Reading material for me back in 1985
Another issue I have with Vince’s training ideas is that he encouraged trainees to perform Neck Presses, instead of Bench Presses in an effort to avoid what he called “Bulbous” Pecs; I remember he always went on about ugly, over-developed Lower Pecs on bodybuilders. I liked the idea of having that upper chest definition that France Columbu had so I did them – and messed my shoulders up! It’s impossible to say today why my shoulders got messed up; with these kinds of issues it’s usually a combination of things, but doing Neck Presses was not a good idea for me then or for anyone now – so don’t do them. By the way I have described the best way to Bench Press in my book and in other posts so please refer to them.
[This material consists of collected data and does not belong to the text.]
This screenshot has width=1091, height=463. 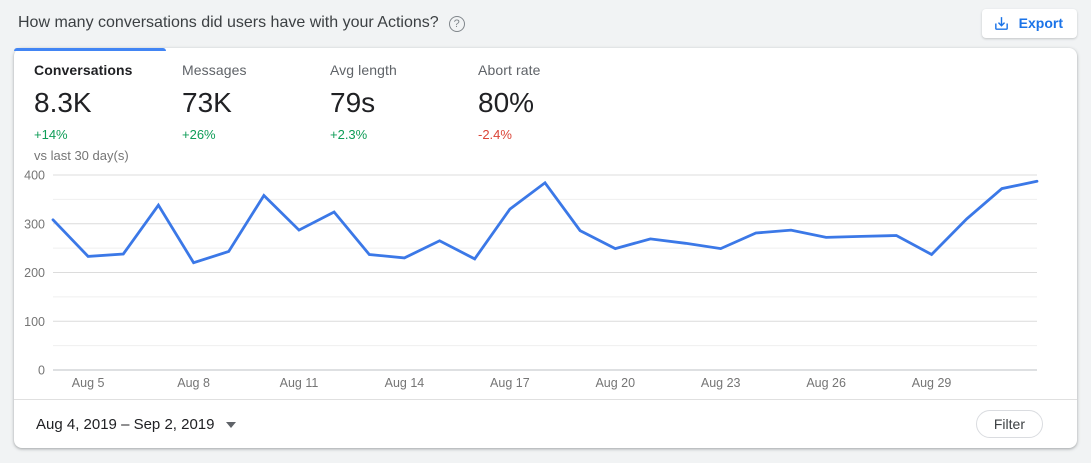 What do you see at coordinates (546, 424) in the screenshot?
I see `card-footer: Aug 4, 2019 – Sep 2, 2019 Filter` at bounding box center [546, 424].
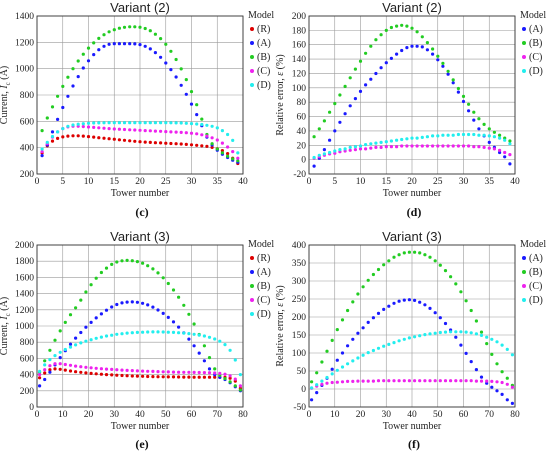 This screenshot has width=550, height=456. What do you see at coordinates (300, 175) in the screenshot?
I see `y-tick-label: -20` at bounding box center [300, 175].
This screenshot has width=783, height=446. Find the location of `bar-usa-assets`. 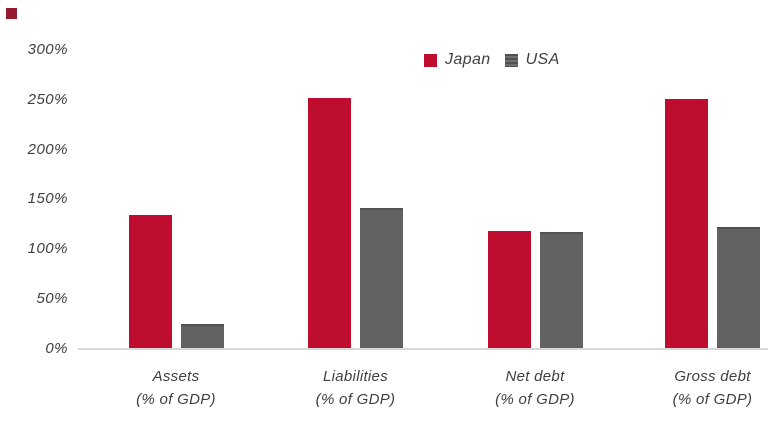

bar-usa-assets is located at coordinates (202, 336).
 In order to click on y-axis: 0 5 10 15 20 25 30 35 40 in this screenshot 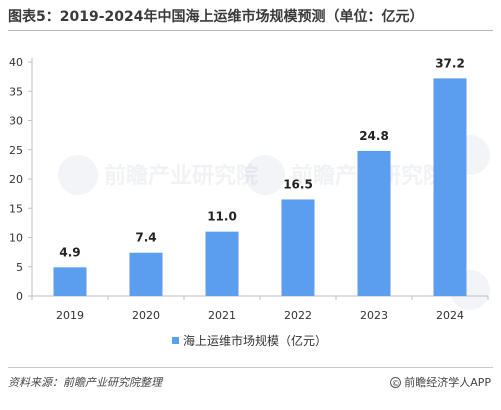, I will do `click(21, 180)`.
I did however like his 8×8 routine where he had the trainee rest for minimal time between these 8 sets. He said while doing Curls he’d encourage the trainee to not let go of the bar between sets; I consider that a pause rather than the end of a set in that case. Never the less it was a good way to increase the density (work done in a certain amount of time) of the session. Bodybuilding (training for muscle increase, which is 99% of you) is all about breaking down muscle tissue, feeding the muscle, and letting the muscle recover, and Vince’s routines certainly covered the first part of that.
I also like the way Vince instructed readers to perform Dips; he would say to perform them on “V” bars, keeping your elbows out, chin on your chest, and feet forward. IF your shoulders are healthy enough to perform Dips then this variation will really hit the chest hard.
If I may be so bold I think I might have improved on this; I get experienced lifters to turn their hands around while doing these, so that your knuckles are facing in. One does not grip the Dips bars with this variation but cups the hand, so it’s rather like a heel punch in martial arts. This forces the elbows out even more and I think it helps get even more chest activation.
So yes, it’s worth listening to Vince, but if we’re going to revisit some of the writers from yesteryear I would place many above the Iron Guru, writers such as Bill Star, Randy Strossen, John McCallum, Peary Rader, and Bob Hoffman, to name a few.
Even better would be to read authors who have learnt the lessons of the past, but who live in the present such as Brooks Kubik, and I’d like to think myself.